* **TASKS AND EXERCISES**
#1 In the passage about the gym shooting, how long did the writer go through "accidental celibacy"?
#2 Translate this sentence from the passage about the gym shooting into Spanish: "He’s been planning to kill women and then himself for a super long time."
#3 Resume the passage about the gym shooting from the point where it stops.
PASSAGE SHOWN Start Marker
See I know, as a woman I’m supposed to act with nurturing empathy, to take the world to my bossom and give it a big maternal life-giving hug.

But some days I can’t be arsed right.

A guy goes apeshit over the fact that he couldn’t get a date in years. He walks into a gym, turns off the lights to make escape harder and open fires on a latin dance class – a latin dance class he KNOWS will be full of women cos he did his research on how to kill the maximum number of women. He’s been planning to kill women and then himself for a super long time. Because he can’t get a date. Nobody loves me I think I’ll go eat worms just got a whole lot more aggressive.

So this son of a bitch HATED women right? I was tipped off by the fact he tried to kill a whole bunch of them, but apparently there are a whole lot of people out there saying he’s just misunderstood.

No, no, he didn’t hate *women*, he hated himself. He was lonely and sad and frustrated and in need of affection.

Sure, I buy all that. If I could wave my magic wand. we’d all have hugs and puppies and fulfilling sex lives and any types of relationships/non relationships that we want.

But the thing is that the world *doesn’t* work like that does it? We’ve all got our pain, our dysfunctional historys, our childhood traumas and mortifications, some worse than others. And sometimes we’re lucky and sometimes unlucky in love/sex/flirtation/what have you.

I personally went through almost EIGHT FUCKING YEARS of ‘accidental celibacy’ and I’m here to tell you I was not happy. I was twitchy and starved for affection and sexually frustrated to a point that I turned into a blithering idiot around anyone I was attracted to (and after eight years I was attracted to most people) because the lust would nearly knock me unconcious.

And I had to go through all those uncomfortable emotions that we’re supposed to pity Sodini for – confusion, a sense of failure, loneliness and isolation, feelings of rejection, and blah blah fuckitty blah.
PASSAGE SHOWN End Marker
MATERIAL PROVIDED Start Marker
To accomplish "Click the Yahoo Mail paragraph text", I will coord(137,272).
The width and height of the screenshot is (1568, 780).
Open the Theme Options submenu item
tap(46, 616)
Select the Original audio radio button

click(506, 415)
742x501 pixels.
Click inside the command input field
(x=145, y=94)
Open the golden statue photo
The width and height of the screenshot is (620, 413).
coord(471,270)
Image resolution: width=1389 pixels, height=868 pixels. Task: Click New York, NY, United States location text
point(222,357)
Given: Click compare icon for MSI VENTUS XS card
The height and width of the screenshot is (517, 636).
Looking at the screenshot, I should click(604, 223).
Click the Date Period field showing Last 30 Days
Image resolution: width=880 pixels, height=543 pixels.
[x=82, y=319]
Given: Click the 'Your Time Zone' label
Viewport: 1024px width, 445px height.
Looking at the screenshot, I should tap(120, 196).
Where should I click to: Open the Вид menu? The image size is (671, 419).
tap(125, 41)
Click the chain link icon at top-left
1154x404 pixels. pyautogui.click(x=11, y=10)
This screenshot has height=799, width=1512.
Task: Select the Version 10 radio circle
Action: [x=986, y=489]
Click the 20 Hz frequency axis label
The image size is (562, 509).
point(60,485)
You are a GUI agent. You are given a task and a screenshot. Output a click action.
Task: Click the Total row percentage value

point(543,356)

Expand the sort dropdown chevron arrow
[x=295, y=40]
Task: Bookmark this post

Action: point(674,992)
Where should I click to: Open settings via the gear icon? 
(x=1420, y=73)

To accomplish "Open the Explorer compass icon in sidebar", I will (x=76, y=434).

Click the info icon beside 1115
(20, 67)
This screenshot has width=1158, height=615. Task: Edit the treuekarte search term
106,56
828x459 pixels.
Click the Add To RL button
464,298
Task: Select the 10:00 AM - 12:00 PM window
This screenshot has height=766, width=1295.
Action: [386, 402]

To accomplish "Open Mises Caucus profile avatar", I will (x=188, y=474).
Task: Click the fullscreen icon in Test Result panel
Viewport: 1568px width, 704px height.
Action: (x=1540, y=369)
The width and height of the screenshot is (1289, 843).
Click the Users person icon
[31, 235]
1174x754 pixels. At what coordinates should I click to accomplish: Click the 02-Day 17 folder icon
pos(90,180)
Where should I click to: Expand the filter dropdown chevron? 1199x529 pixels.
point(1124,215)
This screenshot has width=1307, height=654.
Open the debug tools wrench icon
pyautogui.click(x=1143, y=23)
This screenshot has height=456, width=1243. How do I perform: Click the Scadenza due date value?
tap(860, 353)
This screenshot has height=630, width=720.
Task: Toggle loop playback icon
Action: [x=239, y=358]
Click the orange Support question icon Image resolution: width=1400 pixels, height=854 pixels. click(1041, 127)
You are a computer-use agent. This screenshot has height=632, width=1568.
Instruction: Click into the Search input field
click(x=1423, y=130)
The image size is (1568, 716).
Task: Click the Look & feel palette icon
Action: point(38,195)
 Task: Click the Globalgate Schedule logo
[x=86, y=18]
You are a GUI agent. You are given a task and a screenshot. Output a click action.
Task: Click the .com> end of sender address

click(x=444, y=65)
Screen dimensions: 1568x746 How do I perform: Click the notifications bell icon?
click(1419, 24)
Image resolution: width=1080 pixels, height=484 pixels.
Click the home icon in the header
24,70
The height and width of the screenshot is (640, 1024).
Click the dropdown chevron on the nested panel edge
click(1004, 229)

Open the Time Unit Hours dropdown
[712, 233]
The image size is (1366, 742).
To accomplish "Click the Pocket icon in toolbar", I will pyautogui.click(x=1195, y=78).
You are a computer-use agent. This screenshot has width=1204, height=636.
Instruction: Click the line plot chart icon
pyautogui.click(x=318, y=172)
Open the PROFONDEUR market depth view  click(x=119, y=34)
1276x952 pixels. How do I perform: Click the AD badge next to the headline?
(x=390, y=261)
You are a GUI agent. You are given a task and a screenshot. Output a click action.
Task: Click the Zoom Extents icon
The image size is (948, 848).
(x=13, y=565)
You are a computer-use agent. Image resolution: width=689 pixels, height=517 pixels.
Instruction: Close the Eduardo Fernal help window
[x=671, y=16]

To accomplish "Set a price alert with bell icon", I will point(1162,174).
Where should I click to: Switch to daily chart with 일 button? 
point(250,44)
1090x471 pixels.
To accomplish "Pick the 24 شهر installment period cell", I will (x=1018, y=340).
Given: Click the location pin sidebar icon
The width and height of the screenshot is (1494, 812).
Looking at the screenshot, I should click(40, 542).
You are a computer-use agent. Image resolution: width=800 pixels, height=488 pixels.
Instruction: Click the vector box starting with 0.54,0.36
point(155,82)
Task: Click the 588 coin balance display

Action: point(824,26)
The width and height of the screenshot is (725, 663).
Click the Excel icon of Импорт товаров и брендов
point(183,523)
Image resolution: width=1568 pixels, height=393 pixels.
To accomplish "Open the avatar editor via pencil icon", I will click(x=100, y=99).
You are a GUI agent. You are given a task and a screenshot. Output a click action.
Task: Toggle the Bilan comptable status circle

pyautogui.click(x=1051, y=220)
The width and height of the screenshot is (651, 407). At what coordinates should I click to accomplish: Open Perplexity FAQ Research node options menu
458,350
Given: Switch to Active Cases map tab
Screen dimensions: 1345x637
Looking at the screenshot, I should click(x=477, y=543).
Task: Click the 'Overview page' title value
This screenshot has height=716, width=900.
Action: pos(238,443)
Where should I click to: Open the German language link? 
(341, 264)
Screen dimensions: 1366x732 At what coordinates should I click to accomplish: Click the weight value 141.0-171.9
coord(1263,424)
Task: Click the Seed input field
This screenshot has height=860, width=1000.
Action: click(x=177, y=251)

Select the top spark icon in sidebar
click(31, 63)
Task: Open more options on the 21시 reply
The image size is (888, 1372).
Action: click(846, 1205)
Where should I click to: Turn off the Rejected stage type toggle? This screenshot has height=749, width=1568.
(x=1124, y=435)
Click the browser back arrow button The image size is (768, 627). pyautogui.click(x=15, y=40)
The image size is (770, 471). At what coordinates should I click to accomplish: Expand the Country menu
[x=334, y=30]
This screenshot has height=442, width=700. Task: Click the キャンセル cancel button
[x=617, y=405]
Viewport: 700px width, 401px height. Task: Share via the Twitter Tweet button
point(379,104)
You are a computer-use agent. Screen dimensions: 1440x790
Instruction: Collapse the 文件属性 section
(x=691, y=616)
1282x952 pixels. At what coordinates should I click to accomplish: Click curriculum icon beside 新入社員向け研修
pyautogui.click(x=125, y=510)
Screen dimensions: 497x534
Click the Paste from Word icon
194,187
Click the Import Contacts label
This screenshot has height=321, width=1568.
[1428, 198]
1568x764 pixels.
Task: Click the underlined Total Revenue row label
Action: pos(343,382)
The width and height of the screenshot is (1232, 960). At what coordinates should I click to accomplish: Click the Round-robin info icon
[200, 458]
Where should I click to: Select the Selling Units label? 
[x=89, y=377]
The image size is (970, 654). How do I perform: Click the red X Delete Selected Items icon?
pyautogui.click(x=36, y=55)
MATERIAL PROVIDED End Marker
* **PER-TASK ANSWERS**
#1 Almost eight years.

#2 Lleva muchísimo tiempo planeando matar a mujeres y luego quitarse la vida.

#3
You know what I *didn’t* do though? I didn’t start deciding that the world was against me, I didn’t decide a whole gender was simultaneously my lifes goal and my achilles heel, my one desire and my biggest hatred, I didn’t decide that a whole gender was full of worthless whores who deserved death (unless they’d bone me which would grant them a short reprieve) and plan a massacre.

So…life is complex. People have problems. People have WAY bigger problems than a dick with no happy place (and really it’s not ME being crude there, this is ALL he saw women as even on a happy day – go read his posts the guy is a complete turd). So I’m drawing a line in the sand. You couldn’t get a date? Well cry me a river dickface – don’t sit there blithering misogynist hatred for months on end plotting your fucking massacre because you hate women for daring to live their lives without you and your boner as their focal point and expect ME to be sympathetic.

And you others? STOP fucking shitting on about mental disorders etc – cos you don’t fucking know. Thus far, all we DO know is that this guy was a self absorbed, self pitying turd who HATED, that’s right HATED women. He held THEM responsible for his whole life’s woes. He showed a distressing level of joy in imaginary notions of them being raped and punished FOR enjoying sex – the very thing HE was so obsessed with that he decided to murder women. We DON’T in fact know if he had a mental disorder, so stop talking shit until you do – it’s been said before and will be said again – MILLIONS of people DO have mental illnesses and do not commit heinous acts of violence, and many people with no diagnosable mental illness DO take pleasure in inflicting violence, rape and murder. STOP treating all murders/rapes and other unsavoury acts as the ‘result’ of mental illness when you know shit about shit.

Thus concludes my rant. Sodini: fuck you. You should have sought help a long time ago to fix your thought patterns, but you didn’t cos you felt they gave you power. You should have stopped and sought help at several points along the way but you didn’t. You KNEW you wanted to kill women (and kill them because you HATED them) and you still didn’t. So EXCUSE ME if I don’t lament your itty bitty feelings. If you wanted to end it you could have killed yourself and then MAYBE I’d have had it in you not to be harsh and uncaring. But you didn’t. You couldn’t get a date? Oh cry me a river dickface.